The Prime Minister has played down calls from state premiers for a 50-50 split on hospital funding.
Ahead of Anthony Albanese’s first national cabinet meeting, state and territory leaders have renewed calls for the Commonwealth to increase their share of funding.
The partnership started as 50-50 under Kevin Rudd, before Tony Abbott trimmed it back to a 40 per cent federal share.
Malcolm Turnbull brought it back to a 45 per cent contribution from the Commonwealth, but state and territory leaders say it should return to 50 per cent.
Speaking to reporters in Canberra ahead of the meeting, South Australian Premier Peter Malinauskas said the 50-50 split was essential.
“Now is not the time, in our view, for the Commonwealth to be diminishing their support in terms of hospital funding,” he said.
“The idea that at a moment of a national … crisis on hospital admissions, now’s not the time for the Commonwealth to be withdrawing that financial support.
“We’ve got a problem with healthcare service delivery, and it’s out of the control of the states, so we need to work collaboratively with the Commonwealth.”

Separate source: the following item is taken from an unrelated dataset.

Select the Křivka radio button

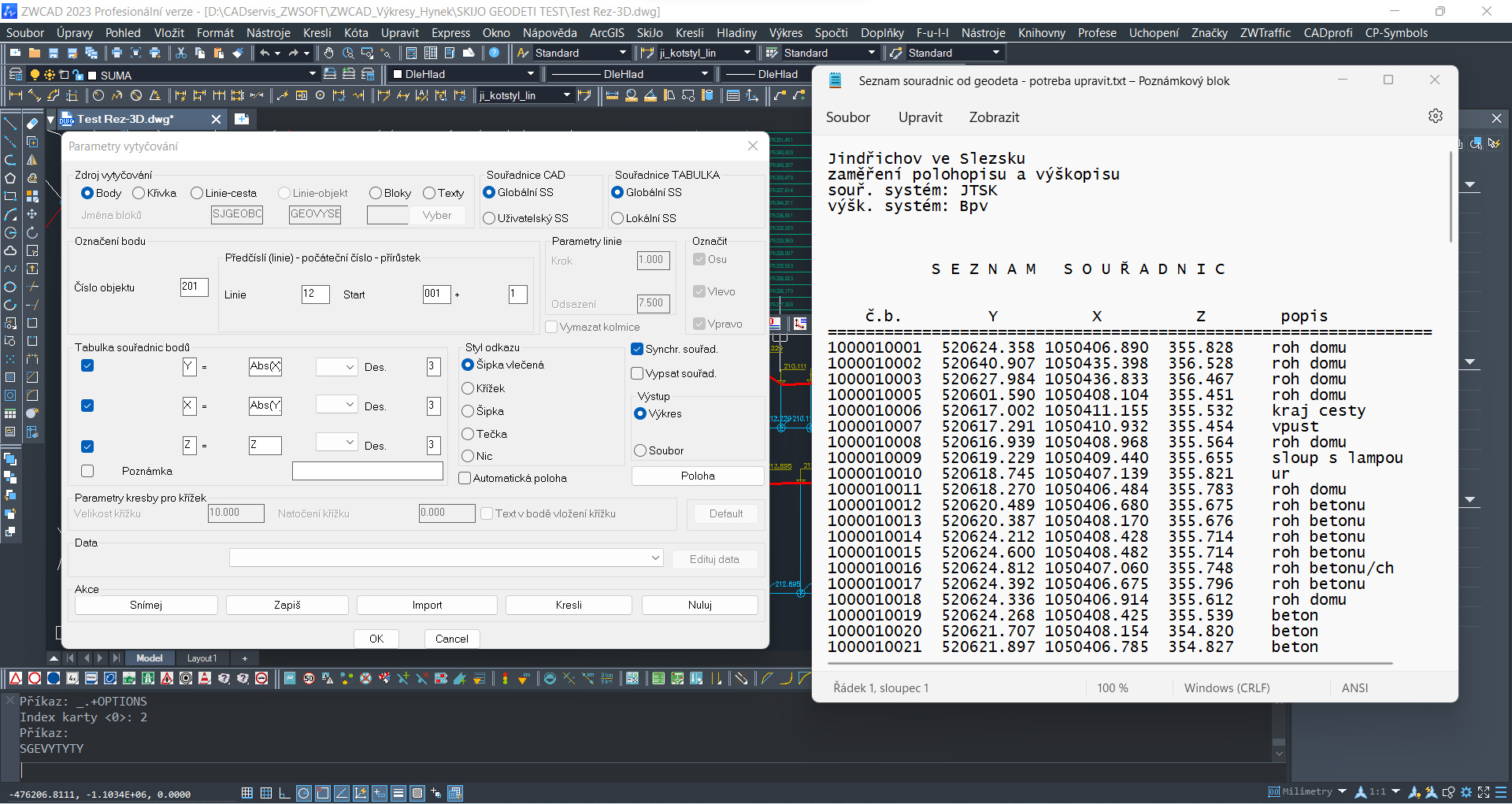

But Mr Malinauskas said “throwing more money” at the healthcare system wouldn’t fix it, as it was in need of “serious reform”.
He said it was important primary health care, the aged care system and the NDIS worked in co-ordination with the hospital system.
Queensland Premier Annastacia Palaszczuk said health reform would be “front and centre” for her and her colleagues.
Mr Albanese said there was “nothing new” in the premiers’ call.
“And there is nothing new in my response,” he said.
“I look forward to working constructively with state premiers and chief ministers.”
Victorian Premier Daniel Andrews said pressure on the health system must be addressed.
“I will not settle for this Commonwealth government proceeding with Scott Morrison’s cutbacks,” he told reporters in Melbourne.
The most immediate issue for the leaders – which is likely to get the nod from the federal government – is extending the COVID response partnership which is due to expire in September.
In the medium-term, state and territory leaders want greater support for elective surgery.
But a better hospitals and health funding national partnership is the long-term goal.
Mr Albanese said the meeting would occur in the context of being left with $1 trillion in debt by the Morrison government.
“We are not in a position to do everything we would like to do immediately.”
However, the prime minister said Labor was committed to urgent care clinics and more support for primary health care.
Mr Albanese said one of his agenda items would be productivity reform.
WA Premier Mark McGowan also wants to discuss labour market shortages, but is pushing a campaign for east coast Australians to move west where there are jobs, cheaper housing and a lower cost of living.
The prime minister said he would also talk to the premiers about involving local government, which had a place at the table under the former Council of Australian Governments format.
Mr Malinauskas said he was open-minded about national cabinet reform.